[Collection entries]
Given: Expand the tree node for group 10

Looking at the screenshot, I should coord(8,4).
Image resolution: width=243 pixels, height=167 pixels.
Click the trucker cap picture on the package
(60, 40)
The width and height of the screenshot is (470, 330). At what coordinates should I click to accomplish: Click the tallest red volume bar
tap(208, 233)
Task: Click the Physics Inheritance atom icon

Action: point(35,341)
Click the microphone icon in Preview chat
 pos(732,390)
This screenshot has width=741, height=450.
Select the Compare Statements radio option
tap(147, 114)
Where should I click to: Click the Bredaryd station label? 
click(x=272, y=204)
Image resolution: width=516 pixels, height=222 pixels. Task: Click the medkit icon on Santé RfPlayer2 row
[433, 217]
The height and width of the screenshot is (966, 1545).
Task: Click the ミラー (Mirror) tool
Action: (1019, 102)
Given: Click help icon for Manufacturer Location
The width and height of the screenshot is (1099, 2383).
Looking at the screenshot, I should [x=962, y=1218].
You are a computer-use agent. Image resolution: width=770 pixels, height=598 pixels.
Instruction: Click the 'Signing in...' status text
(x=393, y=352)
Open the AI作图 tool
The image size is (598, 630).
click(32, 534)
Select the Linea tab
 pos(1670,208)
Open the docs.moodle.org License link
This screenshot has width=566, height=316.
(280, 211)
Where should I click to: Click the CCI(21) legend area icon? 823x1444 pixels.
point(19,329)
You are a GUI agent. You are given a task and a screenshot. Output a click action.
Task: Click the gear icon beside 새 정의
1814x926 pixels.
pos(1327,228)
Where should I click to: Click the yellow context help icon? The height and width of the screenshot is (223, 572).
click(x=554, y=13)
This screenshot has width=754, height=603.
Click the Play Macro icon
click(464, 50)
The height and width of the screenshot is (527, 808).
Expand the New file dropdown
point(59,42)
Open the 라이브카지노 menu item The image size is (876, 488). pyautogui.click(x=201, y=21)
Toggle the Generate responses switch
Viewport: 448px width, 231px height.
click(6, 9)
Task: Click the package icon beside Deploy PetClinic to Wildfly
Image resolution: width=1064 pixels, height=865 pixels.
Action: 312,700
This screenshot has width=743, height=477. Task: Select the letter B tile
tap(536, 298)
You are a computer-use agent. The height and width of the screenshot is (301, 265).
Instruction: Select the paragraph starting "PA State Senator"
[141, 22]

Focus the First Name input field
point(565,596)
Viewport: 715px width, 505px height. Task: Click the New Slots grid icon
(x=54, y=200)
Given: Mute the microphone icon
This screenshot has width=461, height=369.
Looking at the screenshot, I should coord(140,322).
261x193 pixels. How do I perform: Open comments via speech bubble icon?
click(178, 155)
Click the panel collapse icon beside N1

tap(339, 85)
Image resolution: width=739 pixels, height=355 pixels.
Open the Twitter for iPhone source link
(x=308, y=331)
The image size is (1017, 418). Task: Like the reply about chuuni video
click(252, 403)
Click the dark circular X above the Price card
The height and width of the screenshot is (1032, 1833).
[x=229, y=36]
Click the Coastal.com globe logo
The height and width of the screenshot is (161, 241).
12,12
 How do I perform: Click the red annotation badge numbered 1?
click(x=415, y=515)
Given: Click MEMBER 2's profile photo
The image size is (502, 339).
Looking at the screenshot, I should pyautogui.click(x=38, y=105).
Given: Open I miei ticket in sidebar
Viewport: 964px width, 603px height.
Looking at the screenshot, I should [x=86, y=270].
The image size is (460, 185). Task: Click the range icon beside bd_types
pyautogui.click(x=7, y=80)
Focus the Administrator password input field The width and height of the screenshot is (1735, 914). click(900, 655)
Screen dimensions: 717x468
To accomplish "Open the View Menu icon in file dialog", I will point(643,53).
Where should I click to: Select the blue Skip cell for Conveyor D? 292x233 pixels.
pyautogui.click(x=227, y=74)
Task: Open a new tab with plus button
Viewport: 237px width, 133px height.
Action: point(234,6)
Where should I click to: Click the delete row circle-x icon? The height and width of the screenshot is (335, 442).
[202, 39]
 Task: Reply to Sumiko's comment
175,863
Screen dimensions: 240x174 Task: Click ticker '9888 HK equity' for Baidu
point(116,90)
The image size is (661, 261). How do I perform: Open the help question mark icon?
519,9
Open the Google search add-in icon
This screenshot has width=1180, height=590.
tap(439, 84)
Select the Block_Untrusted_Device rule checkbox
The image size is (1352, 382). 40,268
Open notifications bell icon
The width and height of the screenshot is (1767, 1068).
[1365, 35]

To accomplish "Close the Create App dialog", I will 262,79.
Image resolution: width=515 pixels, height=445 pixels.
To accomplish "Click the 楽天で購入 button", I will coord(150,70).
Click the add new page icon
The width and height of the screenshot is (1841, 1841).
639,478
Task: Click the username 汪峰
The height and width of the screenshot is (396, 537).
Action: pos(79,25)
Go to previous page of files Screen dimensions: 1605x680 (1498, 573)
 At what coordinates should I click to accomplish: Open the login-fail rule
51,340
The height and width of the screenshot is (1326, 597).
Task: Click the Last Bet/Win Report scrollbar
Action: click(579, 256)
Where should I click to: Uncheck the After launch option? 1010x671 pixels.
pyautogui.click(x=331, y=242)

» TASK DESCRIPTION
Render every line of the entries above as a Markdown table with the columns "No." and "Line," numbering the rows in order and omitting blank lines.

» SOLUTION TO THIS TASK
| No. | Line |
|---|---|
| 1 | Given: Expand the tree node for group 10 |
| 2 | Looking at the screenshot, I should coord(8,4). |
| 3 | Image resolution: width=243 pixels, height=167 pixels. |
| 4 | Click the trucker cap picture on the package |
| 5 | (60, 40) |
| 6 | The width and height of the screenshot is (470, 330). At what coordinates should I click to accomplish: Click the tallest red volume bar |
| 7 | tap(208, 233) |
| 8 | Task: Click the Physics Inheritance atom icon |
| 9 | Action: point(35,341) |
| 10 | Click the microphone icon in Preview chat |
| 11 |  pos(732,390) |
| 12 | This screenshot has width=741, height=450. |
| 13 | Select the Compare Statements radio option |
| 14 | tap(147, 114) |
| 15 | Where should I click to: Click the Bredaryd station label?  |
| 16 | click(x=272, y=204) |
| 17 | Image resolution: width=516 pixels, height=222 pixels. Task: Click the medkit icon on Santé RfPlayer2 row |
| 18 | [433, 217] |
| 19 | The height and width of the screenshot is (966, 1545). |
| 20 | Task: Click the ミラー (Mirror) tool |
| 21 | Action: (1019, 102) |
| 22 | Given: Click help icon for Manufacturer Location |
| 23 | The width and height of the screenshot is (1099, 2383). |
| 24 | Looking at the screenshot, I should [x=962, y=1218]. |
| 25 | You are a computer-use agent. Image resolution: width=770 pixels, height=598 pixels. |
| 26 | Instruction: Click the 'Signing in...' status text |
| 27 | (x=393, y=352) |
| 28 | Open the AI作图 tool |
| 29 | The image size is (598, 630). |
| 30 | click(32, 534) |
| 31 | Select the Linea tab |
| 32 |  pos(1670,208) |
| 33 | Open the docs.moodle.org License link |
| 34 | This screenshot has width=566, height=316. |
| 35 | (280, 211) |
| 36 | Where should I click to: Click the CCI(21) legend area icon? 823x1444 pixels. |
| 37 | point(19,329) |
| 38 | You are a GUI agent. You are given a task and a screenshot. Output a click action. |
| 39 | Task: Click the gear icon beside 새 정의 |
| 40 | 1814x926 pixels. |
| 41 | pos(1327,228) |
| 42 | Where should I click to: Click the yellow context help icon? The height and width of the screenshot is (223, 572). |
| 43 | click(x=554, y=13) |
| 44 | This screenshot has width=754, height=603. |
| 45 | Click the Play Macro icon |
| 46 | click(464, 50) |
| 47 | The height and width of the screenshot is (527, 808). |
| 48 | Expand the New file dropdown |
| 49 | point(59,42) |
| 50 | Open the 라이브카지노 menu item The image size is (876, 488). pyautogui.click(x=201, y=21) |
| 51 | Toggle the Generate responses switch |
| 52 | Viewport: 448px width, 231px height. |
| 53 | click(6, 9) |
| 54 | Task: Click the package icon beside Deploy PetClinic to Wildfly |
| 55 | Image resolution: width=1064 pixels, height=865 pixels. |
| 56 | Action: 312,700 |
| 57 | This screenshot has width=743, height=477. Task: Select the letter B tile |
| 58 | tap(536, 298) |
| 59 | You are a computer-use agent. The height and width of the screenshot is (301, 265). |
| 60 | Instruction: Select the paragraph starting "PA State Senator" |
| 61 | [141, 22] |
| 62 | Focus the First Name input field |
| 63 | point(565,596) |
| 64 | Viewport: 715px width, 505px height. Task: Click the New Slots grid icon |
| 65 | (x=54, y=200) |
| 66 | Given: Mute the microphone icon |
| 67 | This screenshot has width=461, height=369. |
| 68 | Looking at the screenshot, I should coord(140,322). |
| 69 | 261x193 pixels. How do I perform: Open comments via speech bubble icon? |
| 70 | click(178, 155) |
| 71 | Click the panel collapse icon beside N1 |
| 72 | tap(339, 85) |
| 73 | Image resolution: width=739 pixels, height=355 pixels. |
| 74 | Open the Twitter for iPhone source link |
| 75 | (x=308, y=331) |
| 76 | The image size is (1017, 418). Task: Like the reply about chuuni video |
| 77 | click(252, 403) |
| 78 | Click the dark circular X above the Price card |
| 79 | The height and width of the screenshot is (1032, 1833). |
| 80 | [x=229, y=36] |
| 81 | Click the Coastal.com globe logo |
| 82 | The height and width of the screenshot is (161, 241). |
| 83 | 12,12 |
| 84 |  How do I perform: Click the red annotation badge numbered 1? |
| 85 | click(x=415, y=515) |
| 86 | Given: Click MEMBER 2's profile photo |
| 87 | The image size is (502, 339). |
| 88 | Looking at the screenshot, I should pyautogui.click(x=38, y=105). |
| 89 | Given: Open I miei ticket in sidebar |
| 90 | Viewport: 964px width, 603px height. |
| 91 | Looking at the screenshot, I should [x=86, y=270]. |
| 92 | The image size is (460, 185). Task: Click the range icon beside bd_types |
| 93 | pyautogui.click(x=7, y=80) |
| 94 | Focus the Administrator password input field The width and height of the screenshot is (1735, 914). click(900, 655) |
| 95 | Screen dimensions: 717x468 |
| 96 | To accomplish "Open the View Menu icon in file dialog", I will point(643,53). |
| 97 | Where should I click to: Select the blue Skip cell for Conveyor D? 292x233 pixels. |
| 98 | pyautogui.click(x=227, y=74) |
| 99 | Task: Open a new tab with plus button |
| 100 | Viewport: 237px width, 133px height. |
| 101 | Action: point(234,6) |
| 102 | Where should I click to: Click the delete row circle-x icon? The height and width of the screenshot is (335, 442). |
| 103 | [202, 39] |
| 104 |  Task: Reply to Sumiko's comment |
| 105 | 175,863 |
| 106 | Screen dimensions: 240x174 Task: Click ticker '9888 HK equity' for Baidu |
| 107 | point(116,90) |
| 108 | The image size is (661, 261). How do I perform: Open the help question mark icon? |
| 109 | 519,9 |
| 110 | Open the Google search add-in icon |
| 111 | This screenshot has width=1180, height=590. |
| 112 | tap(439, 84) |
| 113 | Select the Block_Untrusted_Device rule checkbox |
| 114 | The image size is (1352, 382). 40,268 |
| 115 | Open notifications bell icon |
| 116 | The width and height of the screenshot is (1767, 1068). |
| 117 | [1365, 35] |
| 118 | To accomplish "Close the Create App dialog", I will 262,79. |
| 119 | Image resolution: width=515 pixels, height=445 pixels. |
| 120 | To accomplish "Click the 楽天で購入 button", I will coord(150,70). |
| 121 | Click the add new page icon |
| 122 | The width and height of the screenshot is (1841, 1841). |
| 123 | 639,478 |
| 124 | Task: Click the username 汪峰 |
| 125 | The height and width of the screenshot is (396, 537). |
| 126 | Action: pos(79,25) |
| 127 | Go to previous page of files Screen dimensions: 1605x680 (1498, 573) |
| 128 |  At what coordinates should I click to accomplish: Open the login-fail rule |
| 129 | 51,340 |
| 130 | The height and width of the screenshot is (1326, 597). |
| 131 | Task: Click the Last Bet/Win Report scrollbar |
| 132 | Action: click(579, 256) |
| 133 | Where should I click to: Uncheck the After launch option? 1010x671 pixels. |
| 134 | pyautogui.click(x=331, y=242) |